Chef Fabrizio Aielli, Sea Salt, Naples
Chef Brian: You are originally from the Island of Cipriani. Share with us what it was like growing up off the coast of Venice, Italy.
Chef Fabrizio: When I was a little kid I always had a passion for cooking. My father really didn’t want me to have a career in cooking. He was in the navy, so he wanted me to have a job like in the navy or doing something else. In Italy, now, cooking has become very popular for men. Before it wasn’t a man's job, cooking. That is the way my father thought. When I was little, I was going to school and playing music. I loved music and I loved cooking. I was studying music. But always, when I had time I was cooking. I started to realize
when I was 10 years old that I really loved cooking. To me it was fun and when I was with friends, I was cooking with them. When I turned 14 I started to dedicate most of my time to cooking.
Brian: What was your first restaurant job?
CF: I got my first job when I was 14 working part time in a restaurant. I worked on Cipriani Island. I stayed there until I was 18, 19 years old. After that I started to travel. I left Venice when I was around 19. I was in London, Paris, Caribbean. I came to the States for the first in time 1983.
Brian: You’ve stated that watching your mother prepare meals was your inspiration. What was it about her cooking that prompted you to pursue a career in the kitchen?
CF: My mom, she would get up in the morning. She would go to the market, one place to buy fresh bread, another place to buy fresh tomato, another place to buy eggplant. She spent 2-3 hours everyday in the morning shopping, to just prepare lunch. After she would come home, she would prepare the food and then she had the same routine in the afternoon, in order to buy the food for dinner. I just worked with her, there in kitchen, helping her cook, tasting, just learning. One thing I learned from my mother, cooking can be the most simple thing in the world.

### TASK TO CARRY OUT
Copy the passage of the Chef Fabrizio Aielli interview from "CF: I got my" to "in time 1983." word for word.

### COLLECTED MATERIAL
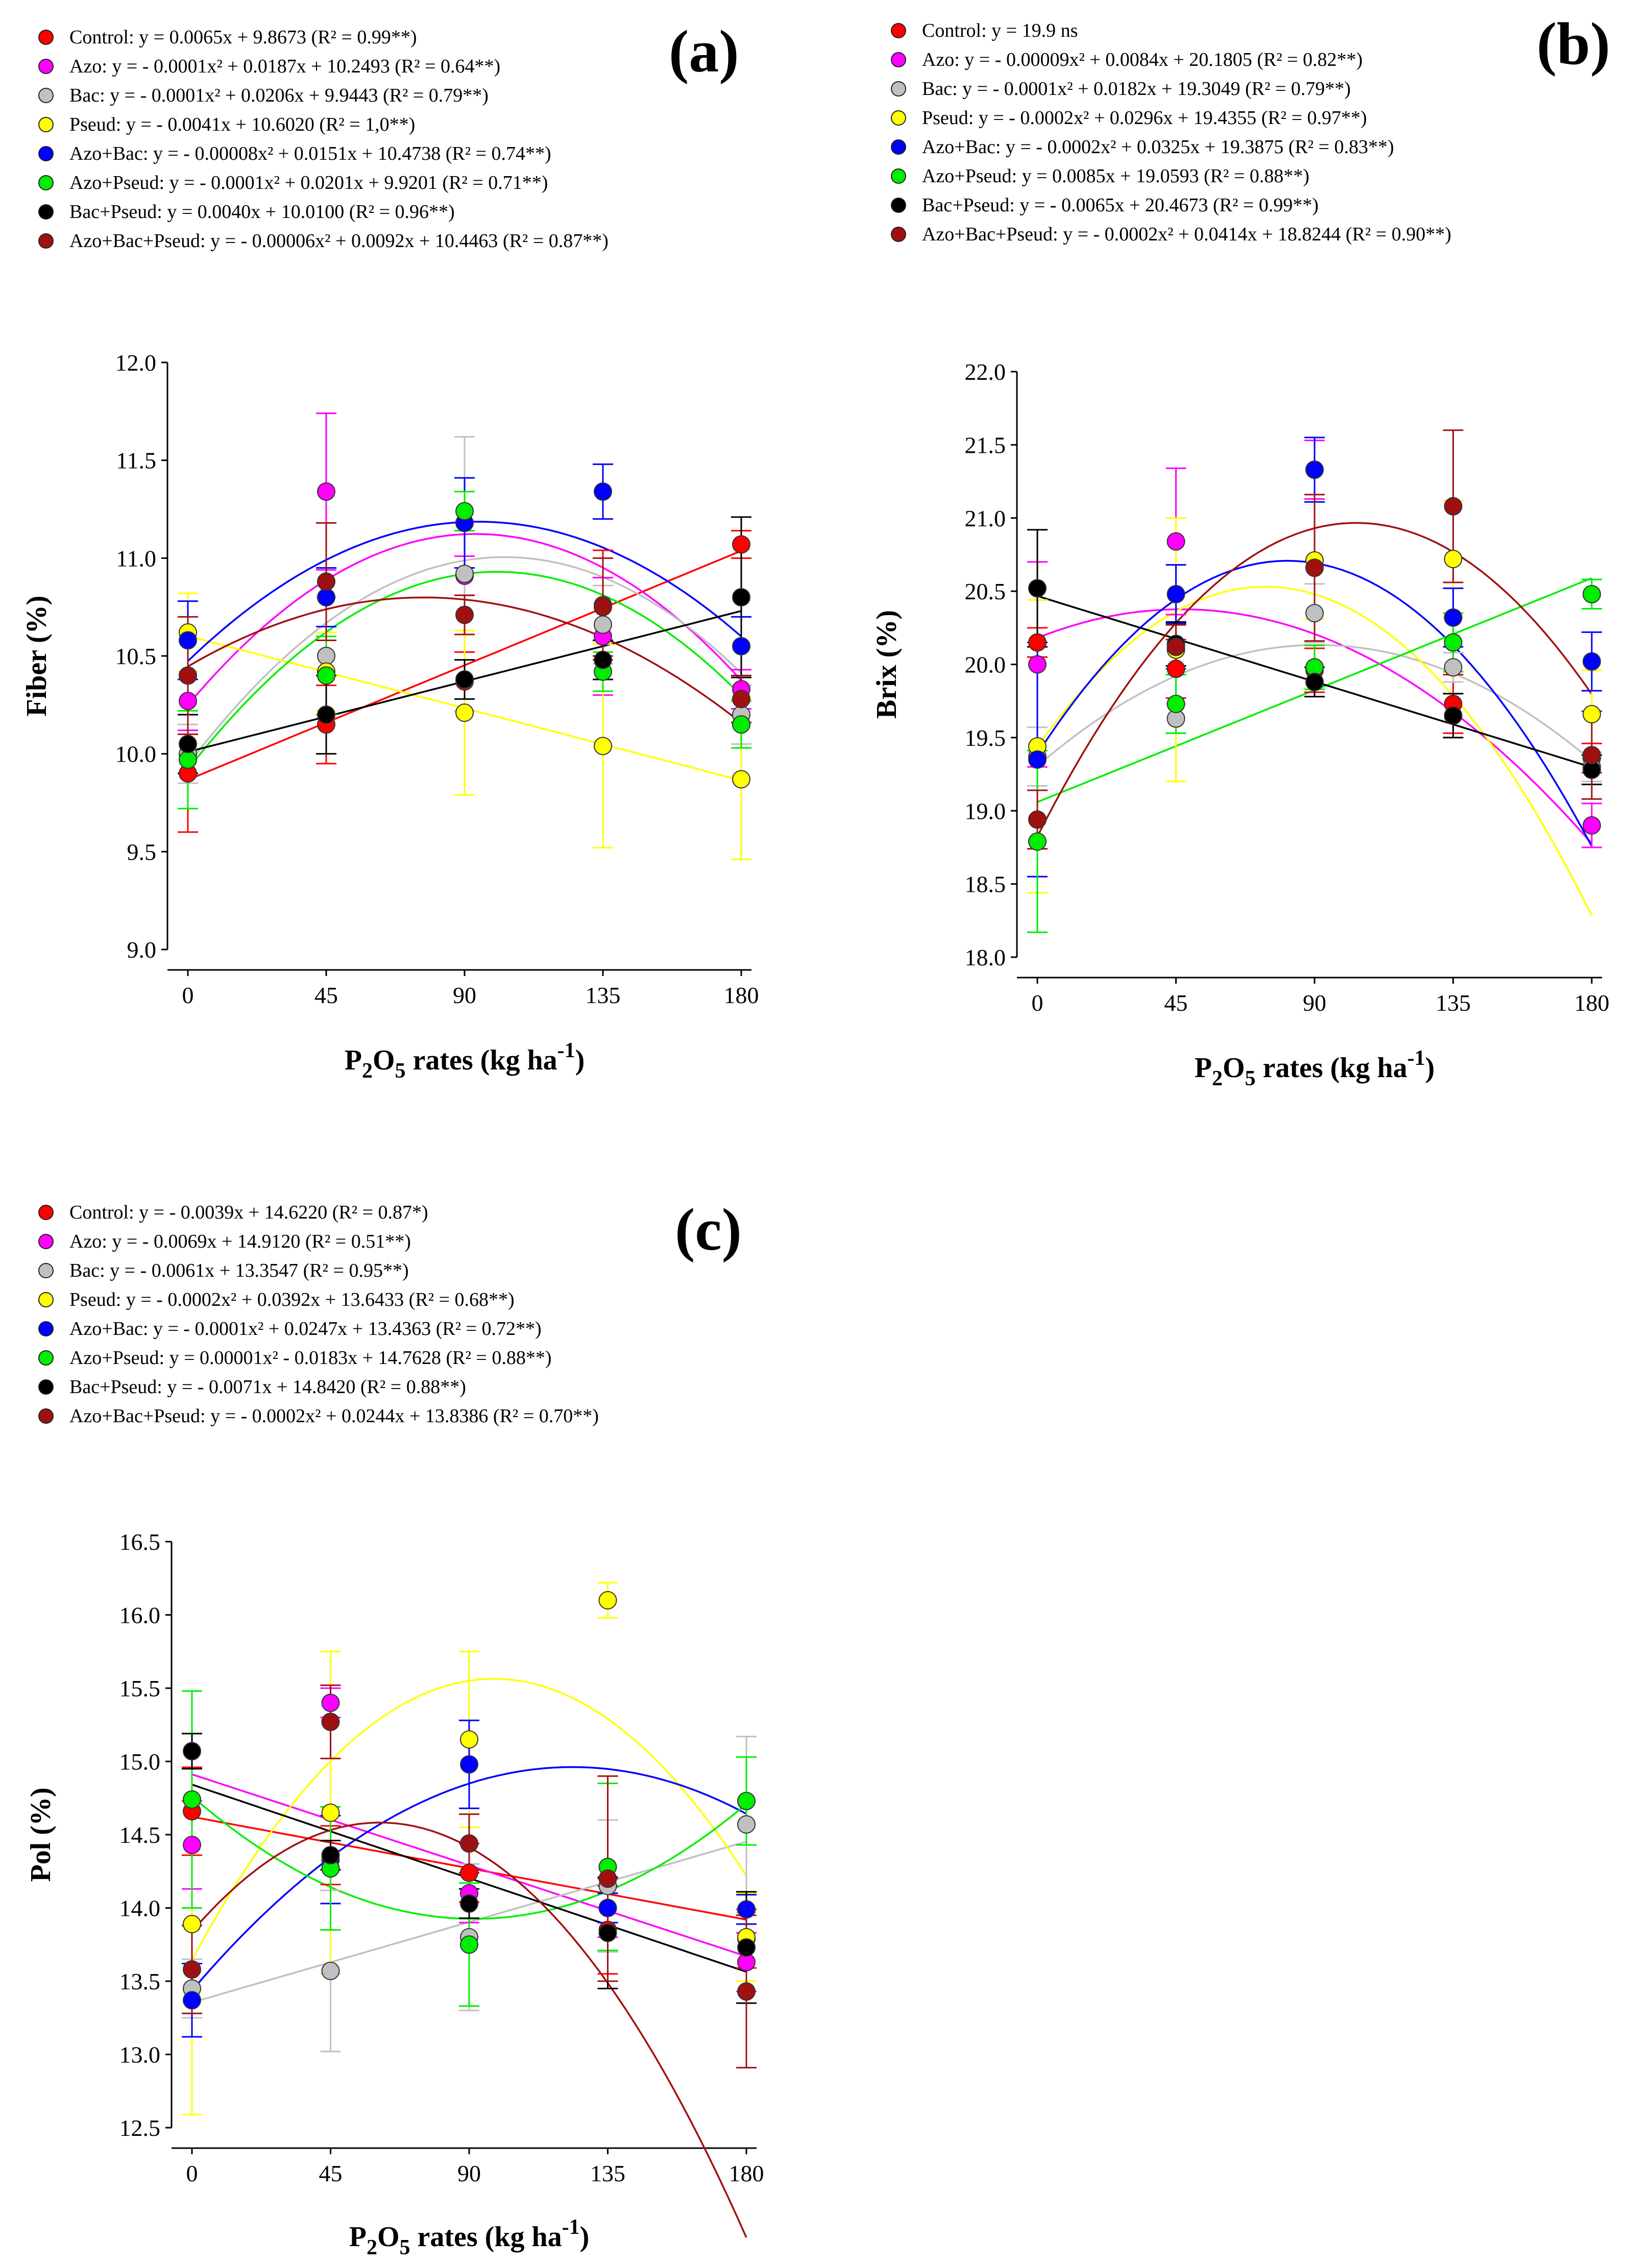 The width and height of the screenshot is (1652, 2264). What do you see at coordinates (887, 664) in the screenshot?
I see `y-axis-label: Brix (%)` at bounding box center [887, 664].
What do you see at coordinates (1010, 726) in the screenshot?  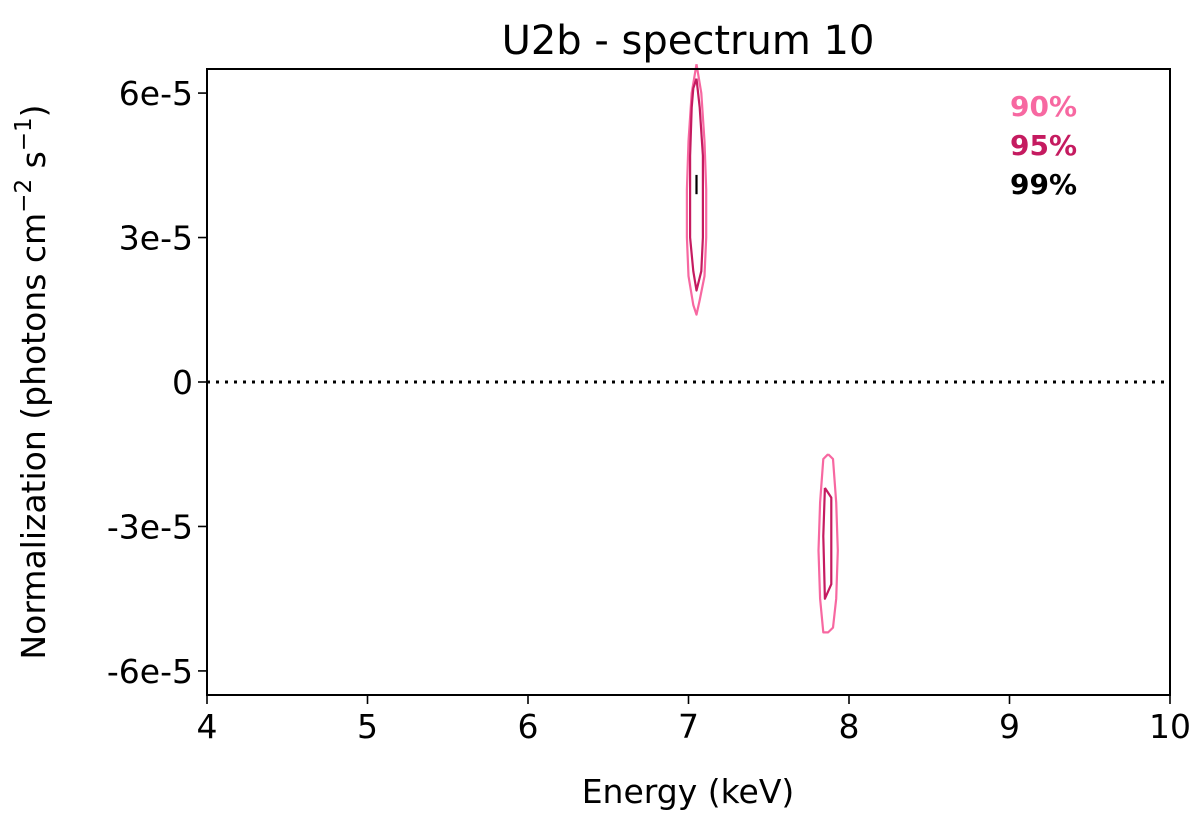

### RESPONSE
CF: I got my first job when I was 14 working part time in a restaurant. I worked on Cipriani Island. I stayed there until I was 18, 19 years old. After that I started to travel. I left Venice when I was around 19. I was in London, Paris, Caribbean. I came to the States for the first in time 1983.